• Python学习笔记012_网络_异常


    1,Python如何访问互联网?

    url + lib =  urllib

    >>> # 使用urllib包下的request模块
    >>> 
    >>> import urllib.request
    >>> 
    >>> # 使用函数 .urlopen(),第一个是 string形式的地址,或者Request对象
    
    >>> response = urllib.request.urlopen("http://www.baidu.com/")
    >>> print(response)
    <http.client.HTTPResponse object at 0x02927610>
    >>> # 读取返回的信息
    >>> # 这里要返回的是二进制数据,需要解码的
    >>> html = response.read()
    >>> html = html.decode("utf-8")
    >>> print(html)

     2, 下载一只猫?

     我们可以访问网站  http://placekitten.com/ ,我们只需要加上 宽度和高度参数就可以得到一张量身定制的猫的图片

    如下形式 : http://placekitten.com/g/200/300     http://placekitten.com/400/300    

    # 编写一个 download_cat.py ,完成下载一张猫图 内容如下:
    
    import urllib.request
    
    response = urllib.request.urlopen("http://placekitten.com/g/200/300")
    cat_img = response.read()
    
    with open("cat_200_300.jpg","wb") as f:
        f.write(cat_img)
    >>> 
    >>> # 除了read()方法之外,还可以使用以下方法:
    >>> # geturl()  info()  getcode()
    >>> 
    >>> response.geturl()
    'http://placekitten.com/g/200/300'
    >>> response.info()
    <http.client.HTTPMessage object at 0x028A6E50>
    >>> print(response.info())
    Date: Tue, 02 Aug 2016 08:57:00 GMT
    Content-Type: image/jpeg
    Content-Length: 9162
    Connection: close
    Set-Cookie: __cfduid=d58fa9ee9079943b9db4ce64366aa85f61470128220; expires=Wed, 02-Aug-17 08:57:00 GMT; path=/; domain=.placekitten.com; HttpOnly
    Accept-Ranges: bytes
    X-Powered-By: PleskLin
    Access-Control-Allow-Origin: *
    Cache-Control: public
    Expires: Thu, 31 Dec 2020 20:00:00 GMT
    Server: cloudflare-nginx
    CF-RAY: 2cc051e22cad22a0-LAX
    >>> 
    >>> response.getcode()
    200
    >>> 

     3,模拟有道翻译   POST请求

    如果 urllib.request.urlopen(url,data) data参数被赋值时,就会使用POST请求,并且data参数是基于 application/x-www-form-urlencoded格式,可以使用urllib.parse.urlencode()处理data

    import urllib.request
    import urllib.parse
    import json
    
    url = 'http://fanyi.youdao.com/translate?smartresult=dict&smartresult=rule&smartresult=ugc&sessionFrom=null'
    
    conent = input('请输入要翻译的内容:')
    
    data = {'type':'AUTO','i':conent,'doctype':'json','xmlVersion':'1.8',
            'keyfrom':'fanyi.web','ue':'UTF-8','action':'FY_BY_CLICKBUTTON',
            'typoResult':'true'}
    
    # encode 是把Unicode形式变成其它编码形式
    data = urllib.parse.urlencode(data).encode('utf-8')
    response = urllib.request.urlopen(url,data)
    
    # decode 是把其它编码形式变成Unicode形式
    html = response.read().decode("utf-8")
    
    
    # html是一个json格式的字符串数据
    target = json.loads(html)
    
    print("翻译结果: %s" %(target['translateResult'][0][0]['tgt']))

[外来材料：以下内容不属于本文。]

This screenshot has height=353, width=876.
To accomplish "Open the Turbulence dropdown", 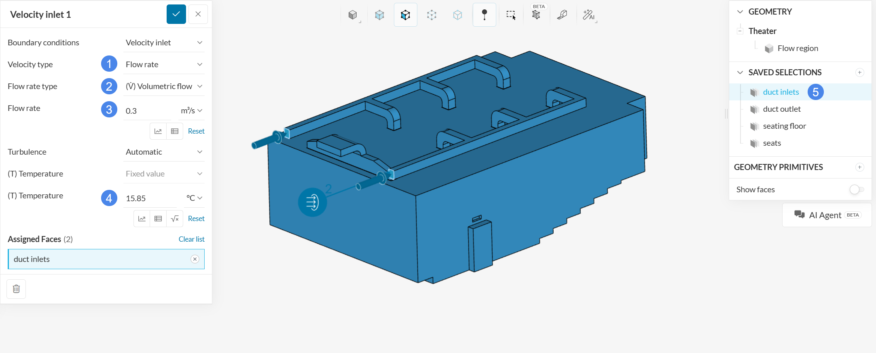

    Python编码问题的解决方案总结    http://bbs.fishc.com/thread-56452-1-1.html

     

      4,headers 设置

     

    headers是一个字典形式的数据,有两种设置方式 第一种是在 urlopen(url,data,headers)的第三个参数中设置;第二种方式是生成Request对象,调用 add_header(key,value)添加 

    服务器检查是程序访问还是浏览器访问一般是通过 

    1. User-Agent:
      Mozilla/5.0 (Windows NT 6.1) AppleWebKit/537.36 (KHTML, like Gecko) Chrome/31.0.1650.63 Safari/537.36
    header ={}
    header['User-Agent'] = 'Mozilla/5.0 (Windows NT 6.1) AppleWebKit/537.36 (KHTML, like Gecko) Chrome/31.0.1650.63 Safari/537.36'
    
    req = urllib.request.Request(url,data,header)
    response = urllib.request.urlopen(req)
    >>> req.headers
    {'User-agent': 'Mozilla/5.0 (Windows NT 6.1) AppleWebKit/537.36 (KHTML, like Gecko) Chrome/31.0.1650.63 Safari/537.36'}
    >>> 
    req = urllib.request.Request(url,data)
    req.add_header('User-Agent','Mozilla/5.0 (Windows NT 6.1) AppleWebKit/537.36 (KHTML, like Gecko) Chrome/31.0.1650.63 Safari/537.36')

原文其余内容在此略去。